15

2.3K 413 24
                                    

Vyradelle menghembus nafasnya kecewa. Sebanyak apapun ia membandingkan bentuk ukiran di pintu batu itu dengan pola yang ia temukan di sebuah buku dari perpustakaan kastil, polanya tetap saja tidak terlihat sama. Mungkin mirip, tapi berbeda.

Merasa putus harapan, Vyradelle duduk di lantai kastel, tepat di depan pintu batu yang tertutup rapat. Mengangkat sekali lagi buku itu lalu membandingkan pola yang terpampang di halaman dan pintu batu.

Vyradelle menghela nafas, lantas merebahkan dirinya di lantai kastel yang dingin, masih membandingkan buku dan pintu batu di depannya tanpa minat.

Lagi pula ...

"Memang kenapa aku harus peduli?" Ia mendengus.

Tapi kenyataannya, Vyradelle selalu penasaran akan pintu itu. Seolah ada sesuatu yang terus menarik minatnya. Sesuatu yang familiar tanpa sama sekali Vyradelle ketahui apa itu.

***

Udara dingin menyengat kulit Vyradelle hingga menimbulkan sensasi beku di tulang. Pagi ini begitu dingin, lebih dingin ketimbang semalam. Vyradelle tidak sadar dirinya tertidur di lantai depan pintu batu, membuatnya meringis sambil membuka mata, merasakan pegal di tubuh sekaligus dingin lantai yang menyentuh kulitnya.

Buru-buru Vyradelle bangkit berdiri, mengusap lengannya yang sedingin es sambil mengerjap menatap sekelilingnya sayu. Ditepuknya gaun yang melekat di tubuh meski tak ada debu menempel, kemudian berbalik dan berjalan menjauh.

Langkahnya membawa Vyradelle ke kamar setelah melalui anak tangga yang melingkari setengah ruangan utama kastel. Semakin lama, kantuknya hilang.

Vyradelle membuka kedua pintu balkonnya, memandang hamparan hutan di luar kastel yang diselimuti kabut tebal. Matahari belum menampakkan diri dan langit masih sedikit gelap.

Gaun ungu yang Vyradelle kenakan cukup tipis dan tidak mengembang. Tidak juga berlengan dan memampangkan sebagian punggungnya, membuat rasa dingin semakin menyergap kulit putih pucat miliknya. Pakaian seperti ini biasa Vyradelle kenakan ketika musim panas, namun dinginnya pagi ini cukup membuat Vyradelle heran.

Dipeluknya tubuhnya sambil menjatuhkan tatapan di hamparan rumput tidak luas di halaman kastel yang berbatasan langsung dengan hutan.

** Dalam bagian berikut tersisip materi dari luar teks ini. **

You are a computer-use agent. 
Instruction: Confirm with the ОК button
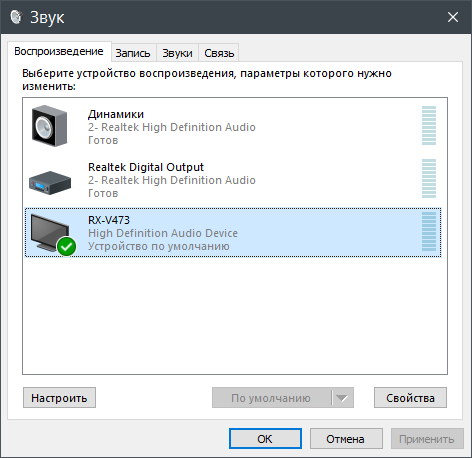[x=265, y=439]
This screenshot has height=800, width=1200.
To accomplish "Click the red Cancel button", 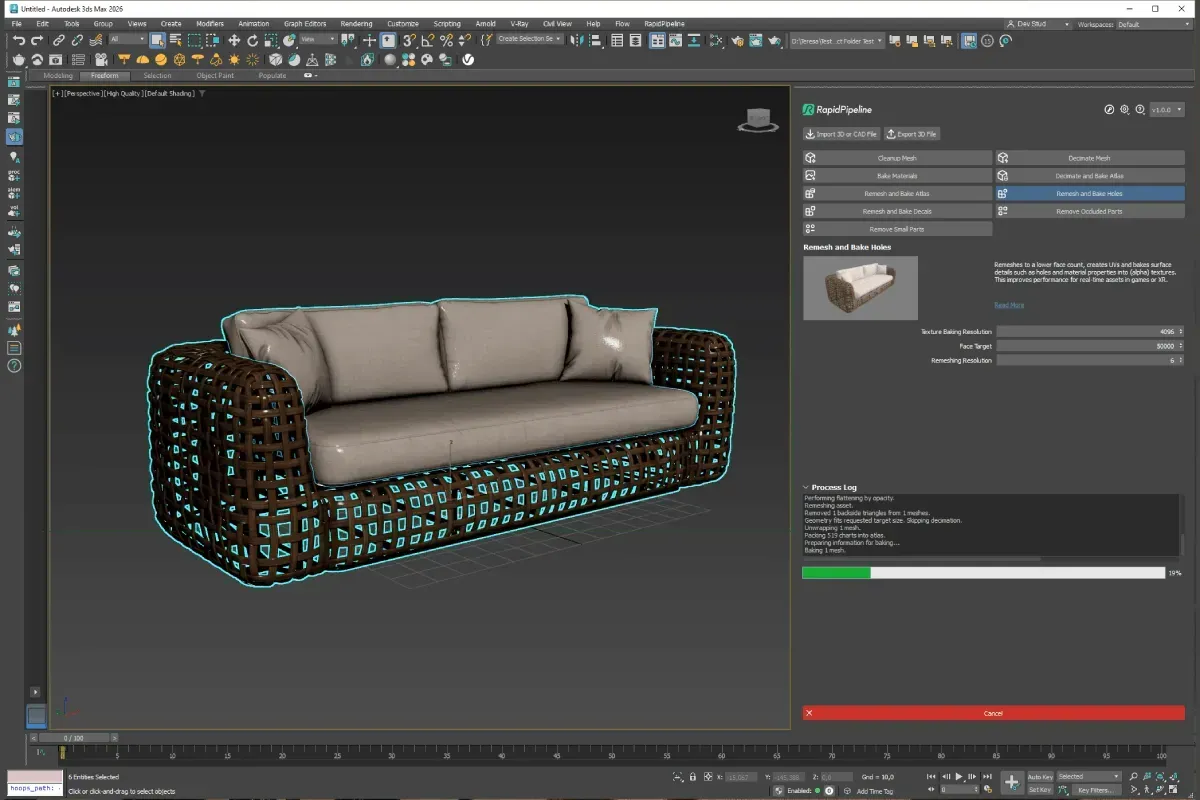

Biasanya akan ada Wanita Asap yang sudah melontarkan kalimat-kalimat pemberitahuan sejak Vyradelle bangun. Namun pagi ini begitu sepi. Vyradelle benar-benar sendiri.

Tapi ada yang aneh pagi ini. Musim panas baru saja dimulai, dan kabut tebal pagi ini yang sungguh tidak normal mengganggu pikirannya.

***

"Mau apa kalian?" Eliana menukas dingin pada detik pertama ia menyadari kemunculan Alec dan Eliano di kamar. Posisinya berbaring di ranjang, memunggungi kedua kakak laki-lakinya itu.

"Eh? Sudah sadar?" Eliano mengusap tengkuknya canggung. Menatap punggung sang adik yang tidak lagi bersuara dengan sayu. "Sudah merasa lebih baik?"

Hening cukup lama sebelum akhirnya Eliana membuka suara. "Aku baik. Kalian boleh pergi."

Ucapannya membuat Eliano dan Alec kontan saling melirik sambil mengernyit.

Eliano mendekat, mengulurkan telapak tangannya dan menyentuh lengan atas saudarinya lembut.

"Hei," panggilnya. "Apa kau baik-baik saja?"

Eliana hanya membalas dengan gumaman tidak jelas. Tapi kemudian Eliano baru sadar ketika menyentuh lengan adiknya, tubuh Eliana bergetar samar.